Long queues and unmanned tills figure at the top of Britons’ list of retail gripes, according to new research today. But there’s so much more to customer dissatisfaction than this. Anyone who’s been dragged out to their nearest High Street on a busy Saturday by their other half will know what it feels like to be an unwilling participant in what is sometimes said to be Britain’s most popular leisure activity - shopping.
Never mind the tedium of walking at snail’s pace through packed and overheated department stores. Or the difficulty of attracting shop assistants who seem to have perfected the 1,000-yard stare. Or the endless hanging around outside fitting rooms while your partner discovers that they’re not a size 12 after all and all the outfits picked have to go back and be replaced with bigger ones.
No, it’s just the fraught nature of it all. The long queue to get into the multi-storey car park and the extended delay when you want to get out thanks to the fact that there’s only one pay machine in operation which will invariably cost you extra in parking charges.

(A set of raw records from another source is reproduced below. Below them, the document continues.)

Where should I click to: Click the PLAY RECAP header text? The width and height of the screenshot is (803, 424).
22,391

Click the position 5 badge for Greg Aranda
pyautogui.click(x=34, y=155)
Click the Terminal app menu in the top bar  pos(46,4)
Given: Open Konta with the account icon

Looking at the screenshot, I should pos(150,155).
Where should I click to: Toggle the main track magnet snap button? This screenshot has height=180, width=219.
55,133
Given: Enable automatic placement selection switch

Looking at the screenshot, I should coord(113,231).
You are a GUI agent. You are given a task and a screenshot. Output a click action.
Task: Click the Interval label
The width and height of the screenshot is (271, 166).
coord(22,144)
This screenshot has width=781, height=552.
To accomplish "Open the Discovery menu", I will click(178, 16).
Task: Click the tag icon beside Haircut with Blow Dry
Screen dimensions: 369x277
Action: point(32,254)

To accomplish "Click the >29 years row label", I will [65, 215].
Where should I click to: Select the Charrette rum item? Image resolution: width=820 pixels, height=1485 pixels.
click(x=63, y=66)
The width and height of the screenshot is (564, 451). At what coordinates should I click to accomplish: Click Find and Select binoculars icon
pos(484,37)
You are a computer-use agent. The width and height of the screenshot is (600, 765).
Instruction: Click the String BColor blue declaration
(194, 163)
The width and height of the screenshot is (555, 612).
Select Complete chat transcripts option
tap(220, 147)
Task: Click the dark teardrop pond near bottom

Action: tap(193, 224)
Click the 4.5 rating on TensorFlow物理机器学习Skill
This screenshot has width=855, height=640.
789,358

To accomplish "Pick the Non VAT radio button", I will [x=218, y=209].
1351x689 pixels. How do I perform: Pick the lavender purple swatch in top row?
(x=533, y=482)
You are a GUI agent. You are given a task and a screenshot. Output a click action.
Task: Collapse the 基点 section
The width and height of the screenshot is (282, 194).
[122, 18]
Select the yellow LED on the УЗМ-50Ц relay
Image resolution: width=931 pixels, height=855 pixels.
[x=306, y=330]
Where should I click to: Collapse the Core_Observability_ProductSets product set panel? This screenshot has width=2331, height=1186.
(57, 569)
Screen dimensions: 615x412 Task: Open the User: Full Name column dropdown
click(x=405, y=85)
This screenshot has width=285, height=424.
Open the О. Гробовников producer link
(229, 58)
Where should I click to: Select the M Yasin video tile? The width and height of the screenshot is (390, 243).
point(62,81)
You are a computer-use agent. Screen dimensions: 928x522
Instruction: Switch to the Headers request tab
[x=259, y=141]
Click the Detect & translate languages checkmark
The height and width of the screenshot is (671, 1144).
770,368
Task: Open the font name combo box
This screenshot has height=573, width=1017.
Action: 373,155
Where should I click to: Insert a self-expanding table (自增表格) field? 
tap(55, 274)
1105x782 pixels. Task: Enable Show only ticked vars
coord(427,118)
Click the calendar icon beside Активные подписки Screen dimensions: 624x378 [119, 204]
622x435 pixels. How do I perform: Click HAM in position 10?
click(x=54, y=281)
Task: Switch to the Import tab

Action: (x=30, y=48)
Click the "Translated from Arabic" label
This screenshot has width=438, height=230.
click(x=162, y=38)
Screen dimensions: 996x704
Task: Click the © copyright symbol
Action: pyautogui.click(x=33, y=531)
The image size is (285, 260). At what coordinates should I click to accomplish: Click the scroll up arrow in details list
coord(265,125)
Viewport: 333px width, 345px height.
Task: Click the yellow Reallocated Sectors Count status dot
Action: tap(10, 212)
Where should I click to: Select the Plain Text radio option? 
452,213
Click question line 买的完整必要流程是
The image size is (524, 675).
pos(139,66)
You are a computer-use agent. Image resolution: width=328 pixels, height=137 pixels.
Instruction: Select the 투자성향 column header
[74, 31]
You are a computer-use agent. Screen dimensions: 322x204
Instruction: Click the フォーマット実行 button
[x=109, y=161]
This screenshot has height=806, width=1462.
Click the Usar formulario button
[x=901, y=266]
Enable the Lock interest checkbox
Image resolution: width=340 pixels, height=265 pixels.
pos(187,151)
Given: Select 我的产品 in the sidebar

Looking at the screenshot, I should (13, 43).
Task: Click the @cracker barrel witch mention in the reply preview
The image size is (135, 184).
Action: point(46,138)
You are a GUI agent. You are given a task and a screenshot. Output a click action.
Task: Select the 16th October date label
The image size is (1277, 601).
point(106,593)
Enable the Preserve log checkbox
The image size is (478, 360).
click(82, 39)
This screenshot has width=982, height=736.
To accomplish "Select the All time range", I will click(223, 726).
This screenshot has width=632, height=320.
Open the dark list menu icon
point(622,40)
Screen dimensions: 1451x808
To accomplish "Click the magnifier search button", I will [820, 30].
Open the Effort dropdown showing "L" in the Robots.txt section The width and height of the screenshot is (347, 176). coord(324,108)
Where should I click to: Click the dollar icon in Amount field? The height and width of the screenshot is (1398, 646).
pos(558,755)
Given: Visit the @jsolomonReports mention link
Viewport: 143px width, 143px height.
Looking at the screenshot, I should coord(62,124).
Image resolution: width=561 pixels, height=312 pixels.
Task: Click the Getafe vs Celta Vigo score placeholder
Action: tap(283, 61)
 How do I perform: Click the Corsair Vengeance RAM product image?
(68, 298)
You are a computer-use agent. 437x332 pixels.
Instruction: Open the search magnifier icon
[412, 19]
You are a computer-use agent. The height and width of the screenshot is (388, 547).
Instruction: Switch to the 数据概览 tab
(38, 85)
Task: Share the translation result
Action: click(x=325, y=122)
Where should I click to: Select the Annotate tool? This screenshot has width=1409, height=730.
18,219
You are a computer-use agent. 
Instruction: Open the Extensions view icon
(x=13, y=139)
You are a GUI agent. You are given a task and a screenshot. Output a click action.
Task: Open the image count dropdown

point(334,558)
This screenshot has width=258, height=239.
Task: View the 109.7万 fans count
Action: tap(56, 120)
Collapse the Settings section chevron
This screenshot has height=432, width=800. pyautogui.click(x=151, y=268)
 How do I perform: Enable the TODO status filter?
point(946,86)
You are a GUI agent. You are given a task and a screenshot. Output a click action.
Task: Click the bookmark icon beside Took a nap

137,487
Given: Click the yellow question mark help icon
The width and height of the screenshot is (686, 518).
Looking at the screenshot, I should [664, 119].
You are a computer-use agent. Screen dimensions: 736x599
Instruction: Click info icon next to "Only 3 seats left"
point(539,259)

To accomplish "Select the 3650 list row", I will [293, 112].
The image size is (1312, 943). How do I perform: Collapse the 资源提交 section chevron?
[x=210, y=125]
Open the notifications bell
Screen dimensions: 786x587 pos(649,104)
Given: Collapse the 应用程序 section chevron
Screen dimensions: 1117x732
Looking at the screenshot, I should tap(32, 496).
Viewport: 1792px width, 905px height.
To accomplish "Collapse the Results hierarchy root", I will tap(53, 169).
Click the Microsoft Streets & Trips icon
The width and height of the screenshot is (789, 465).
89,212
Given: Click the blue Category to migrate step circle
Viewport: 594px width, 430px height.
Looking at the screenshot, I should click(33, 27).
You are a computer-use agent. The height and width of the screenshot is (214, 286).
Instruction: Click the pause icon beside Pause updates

The way you are assailed with loud, pumping rock music in practically every shop, inflicted with surly teenaged Saturday staff who simultaneously know everything and nothing at all. And the long, long wait to pay while the person in front struggles to remember their PIN at the cash till. Not to mention the virtual bombardment of ‘closing down sale’ messages, charity muggers and middle-aged women with clipboards who want to stop you at every corner for their ‘quick little survey’.
There’s no escape even when you’ve finished shopping. Want a quiet drink or a bite to eat? Bad luck. You can try one of the identikit ex-bank premises that now offer 24/7 drinking venues, complete with the obligatory crowd of unreformed puffers loitering outside. Or you can take pot luck in a pseudo French-style pavement cafe with a curly sandwich and over-priced cappucino.
There’s simply no escape from the hordes. Even the retreat back home in the car will be to no avail, stuck as you will be in a bumper-to-bumper traffic jam all the way out of the town centre. Get back and sigh with relief only to listen to the plaintive cries of regret as your partner recounts the list of stores that we just didn’t have time to get around to and the dreaded words - ‘never mind, we can always pop back tomorrow’.
For, truly, on the seventh day man has no rest.